Reading text ->
***
I started exploring this recently when a couple of clients asked me to create a one-pager for their business. And, this prompted me to create my own. Here it is… (download it here)

Geoff McDonald - Ideas Architect - Business Infographic

How to Create Your Business Infographic

Here’s a list of the key features that I’ve used and how you can you them to create your one-page business infographic. Notice that I’ve used a very simple structure of who, why, what and how. I think this would be a good fit for most businesses.

1 Who? Part 1

Who are you and what’s this all about?

My title has my name, my business name and a tagline describing the benefit of working with me.

2 Who? Part 2

Who do you work with?

This is a simple statement. It allows the reader to say ‘This is for me’ or ‘not for me’. In my case, ‘business expert’ is a little vague so I’ve added some typical examples. Also, given I am talking about working with your ‘ideal’ clients, it’s important that I shared who mine are.

3 Why?

What are the pain points and aspirations of your clients?
***
Stored data ->
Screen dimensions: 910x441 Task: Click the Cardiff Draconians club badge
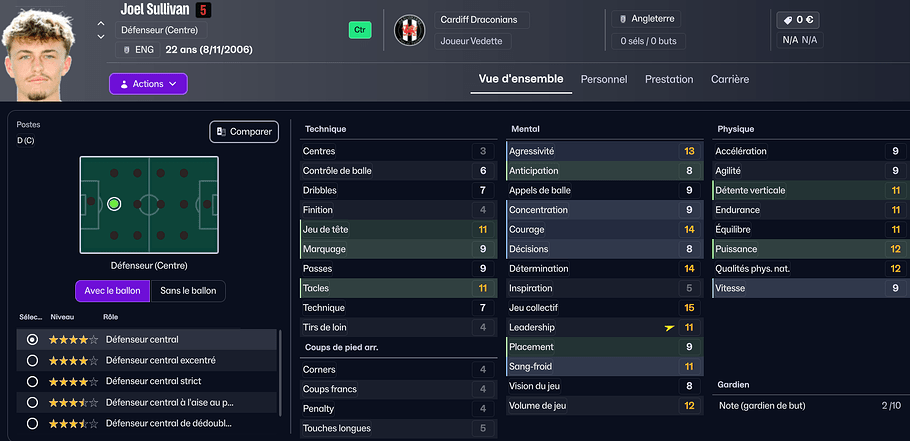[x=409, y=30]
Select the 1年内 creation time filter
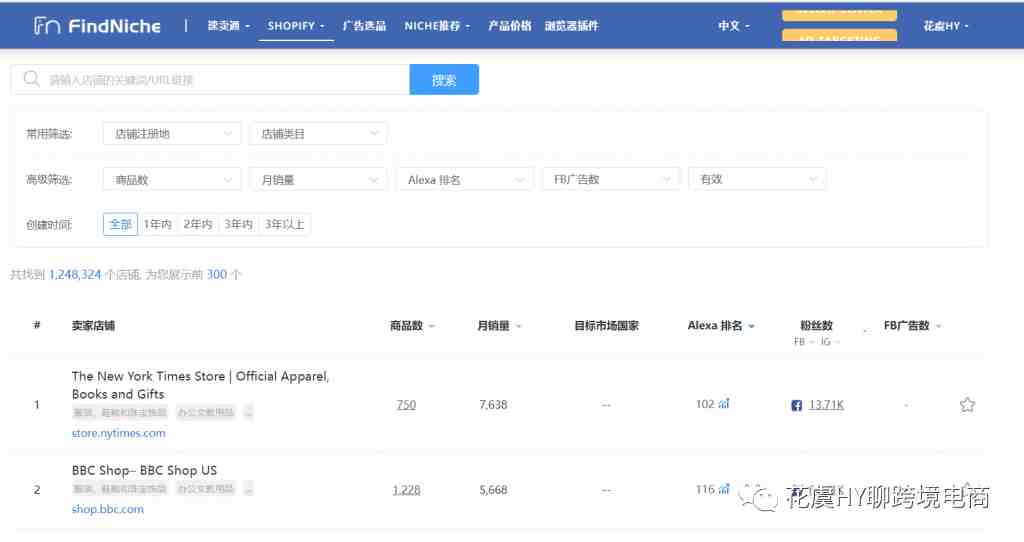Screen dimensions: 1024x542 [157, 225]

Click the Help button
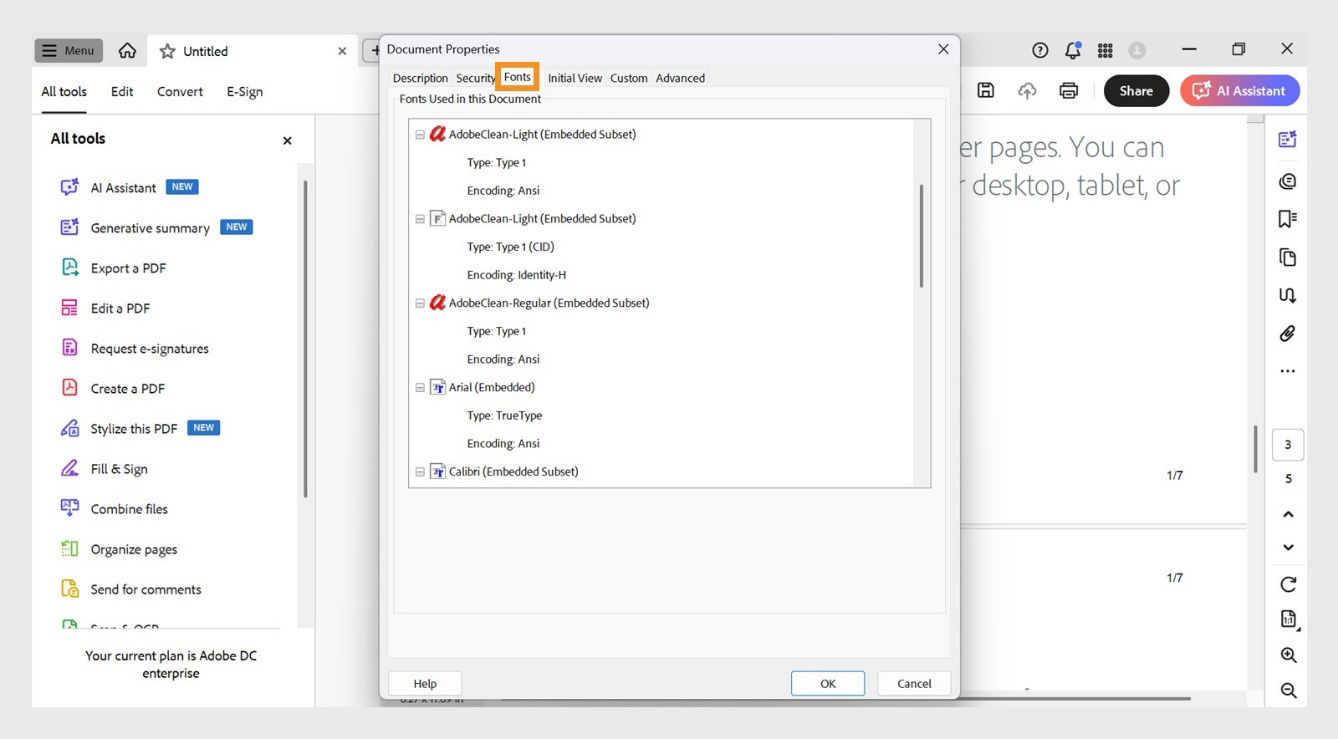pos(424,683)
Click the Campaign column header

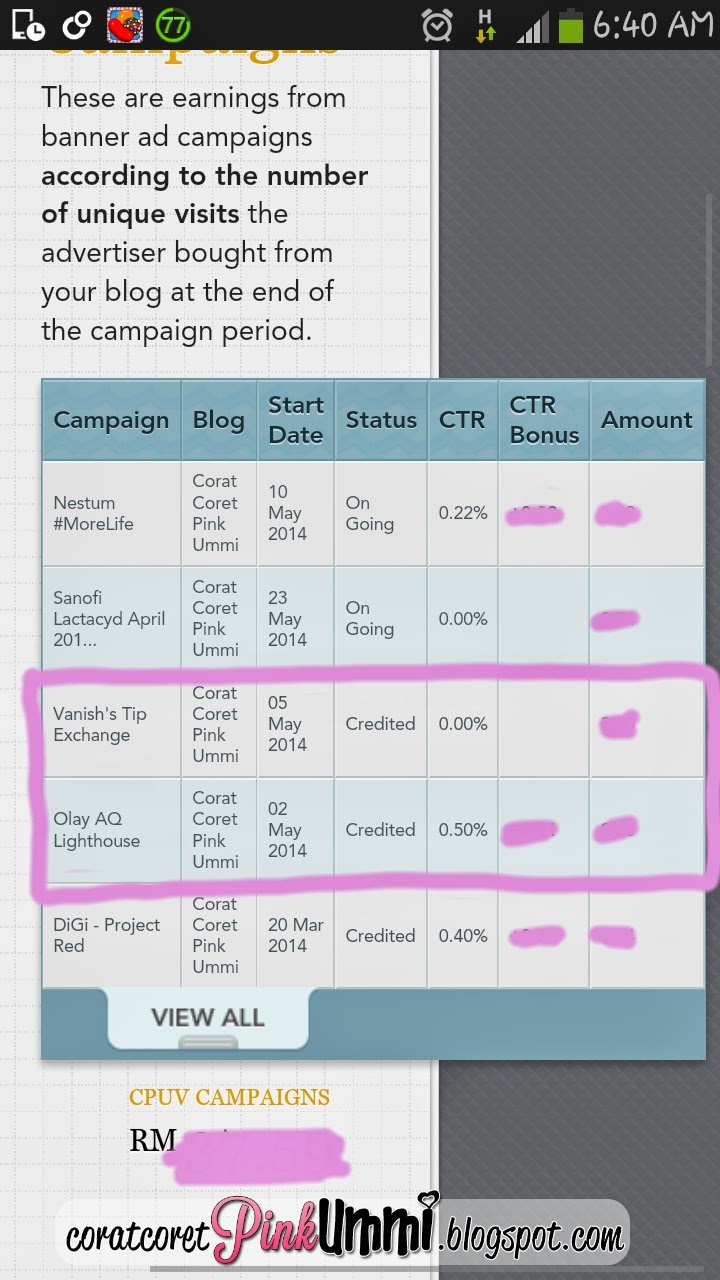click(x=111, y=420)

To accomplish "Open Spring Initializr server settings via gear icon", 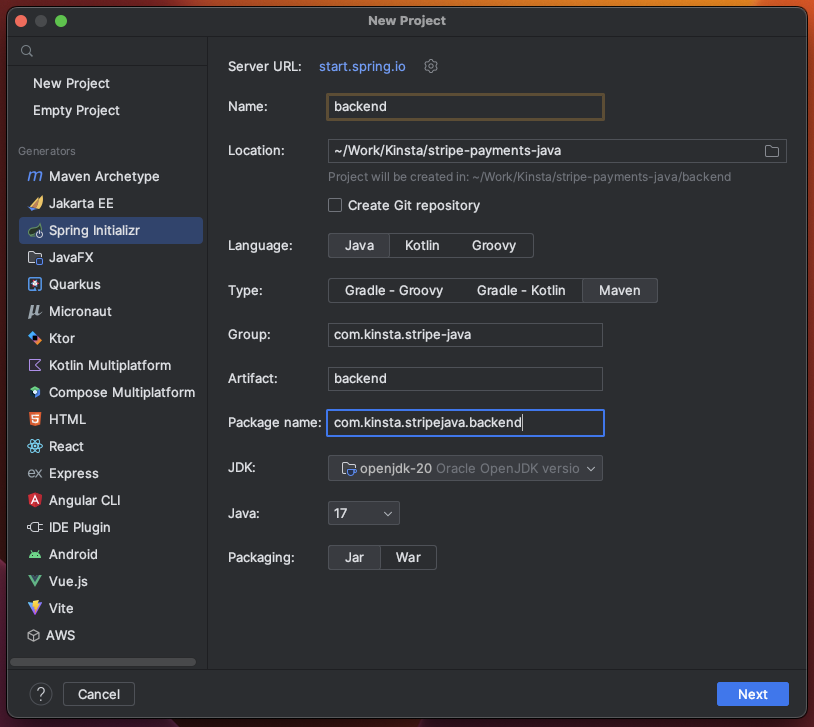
***
Resume the guide to making a one-page business infographic right after its last line, the question about clients' pain points and aspirations. The records have nothing to do with what comes next.

Written response ->
For me, they want to work with their ideal clients and they’d rather be doing great work than spending all day chasing it. Notice, that I used questions here and a simple diagnostic tool. I’m not telling the reader what’s wrong; I’m asking them to work it out for themselves. The goal here is to create a ‘gap’ between where they are now and where they would like to be. For instance, ‘I only scored a two on both ratings. Perhaps I need to…’

4 What?

What do you do that’s different from your competitors?

I used a metaphor. We can all relate to buying groceries in a supermarket and this lets me illustrate how experts need to position themselves apart from the crowd.

5 How?

How do you help people achieve their outcome?

The goal here is to show that you have a unique process or method for producing results. In my case, I needed to show you my BIG idea (Ideas Marketing) and the eight steps for achieving it. Notice that it’s a high-level overview. You’re not trying to teach someone how in your brochure, you’re simply showing your approach in a simple and intriguing way.

6 What’s Next?

What do you want the reader to do next?

It’s really important to end all of your marketing materials with a call to action. Make it really clear for your readers what the next step is. And, it needs to be a simple, logical and easy step. Don’t ask someone to marry you on the first date! Typically, the call to action with be to call, email or go to a website page.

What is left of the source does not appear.